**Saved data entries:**
++++++++++++++++++++

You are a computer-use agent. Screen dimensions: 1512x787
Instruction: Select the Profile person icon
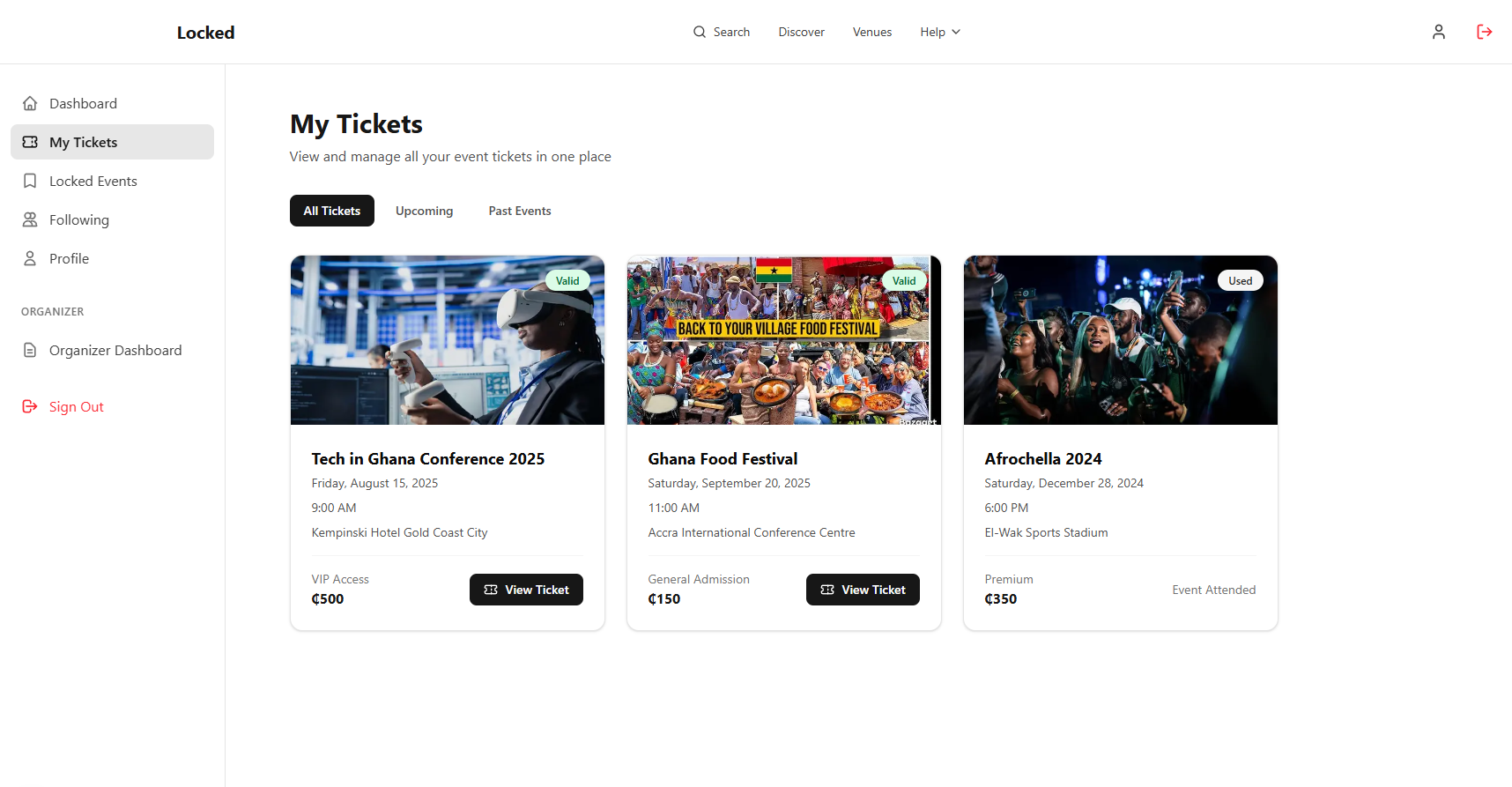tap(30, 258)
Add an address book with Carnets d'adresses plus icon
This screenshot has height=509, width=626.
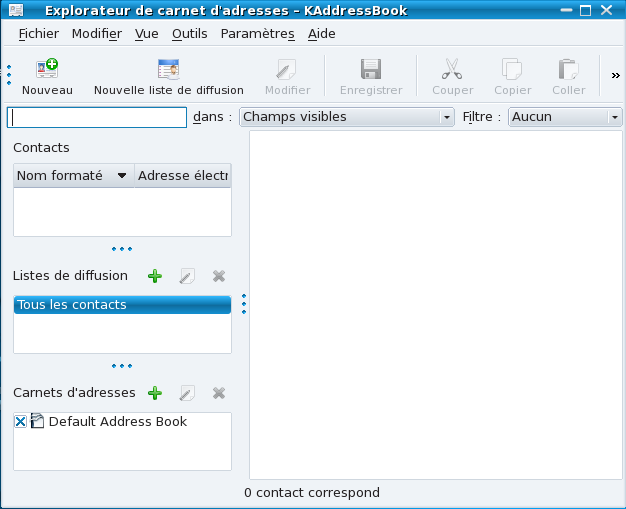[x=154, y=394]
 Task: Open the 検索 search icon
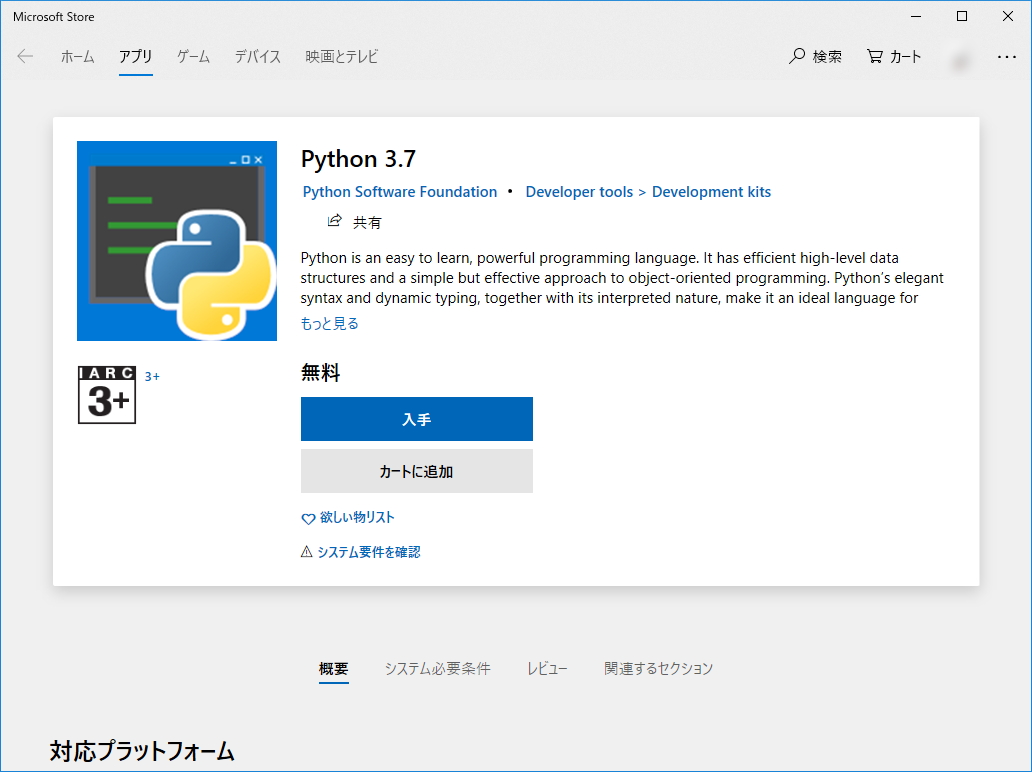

++++++++++++++++++++

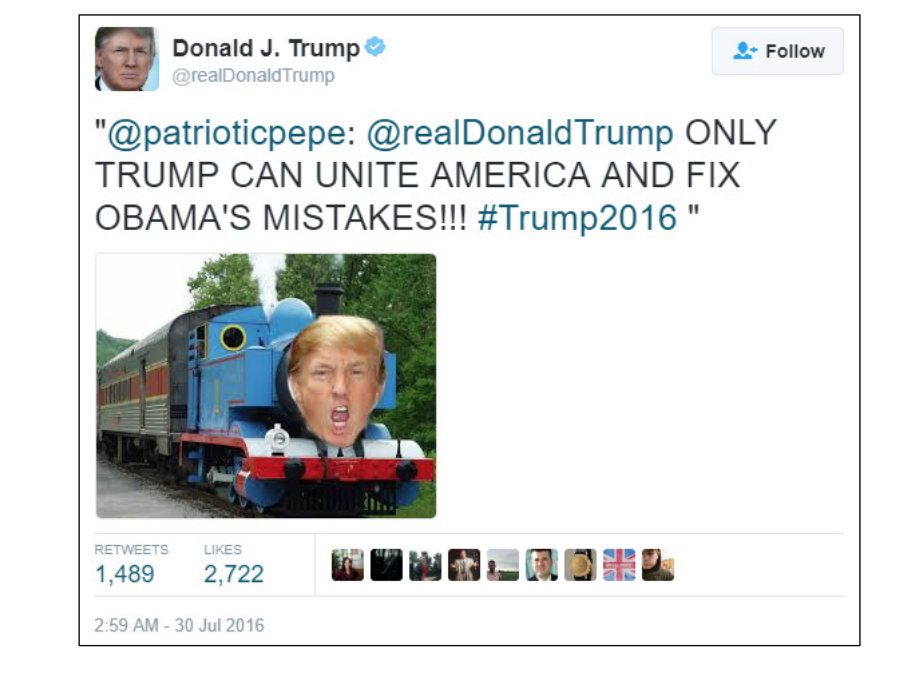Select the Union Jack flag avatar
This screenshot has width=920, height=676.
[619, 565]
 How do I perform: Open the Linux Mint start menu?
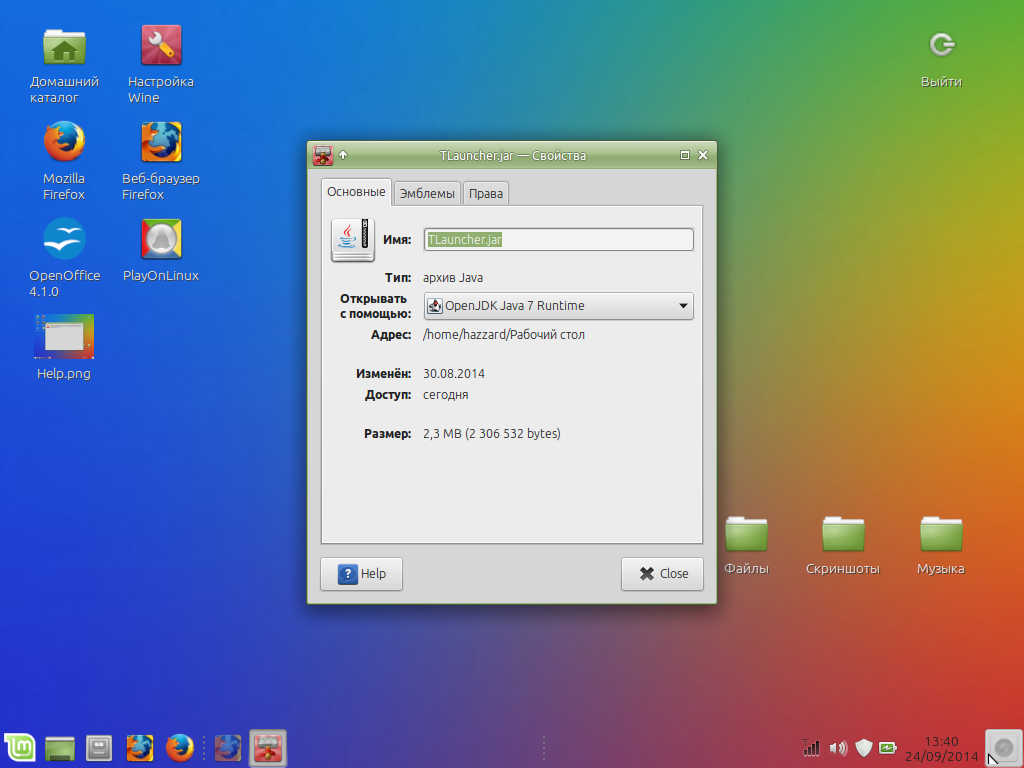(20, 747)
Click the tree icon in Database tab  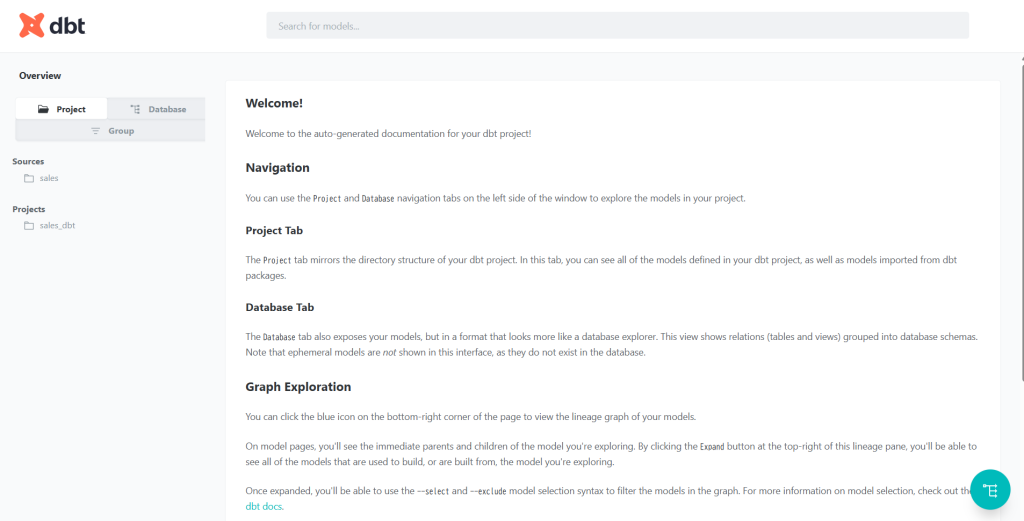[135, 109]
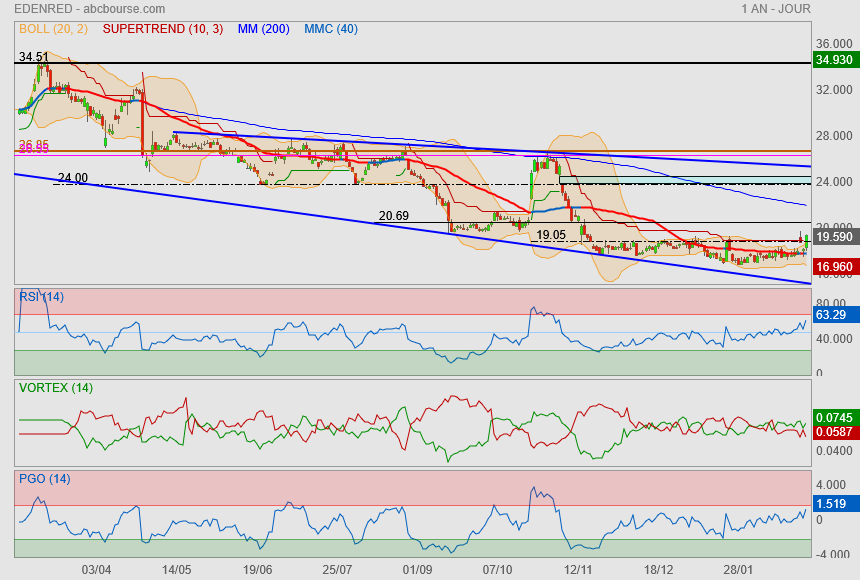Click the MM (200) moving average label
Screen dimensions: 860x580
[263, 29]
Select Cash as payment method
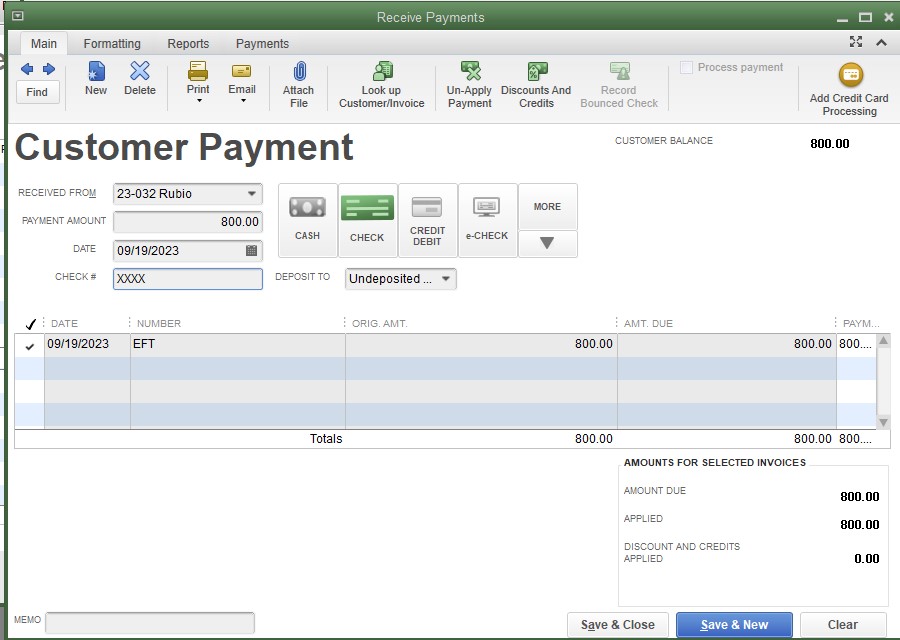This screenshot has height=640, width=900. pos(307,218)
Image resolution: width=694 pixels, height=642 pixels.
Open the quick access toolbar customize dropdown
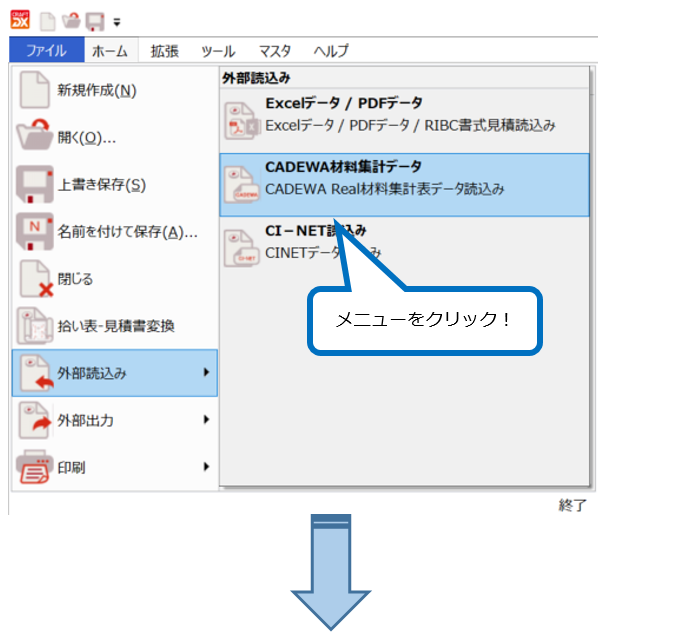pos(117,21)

++++++++++++++++++++

**EXERCISE OBJECTIVE:**
Out of the records above, return only the lines from the one with "Add an address" through the one with "Task: Open the 検索 search icon", exactly, and none of the pictures.

**RESPONSE AREA:**
Add an address book with Carnets d'adresses plus icon
This screenshot has height=509, width=626.
[x=154, y=394]
 Task: Open the 検索 search icon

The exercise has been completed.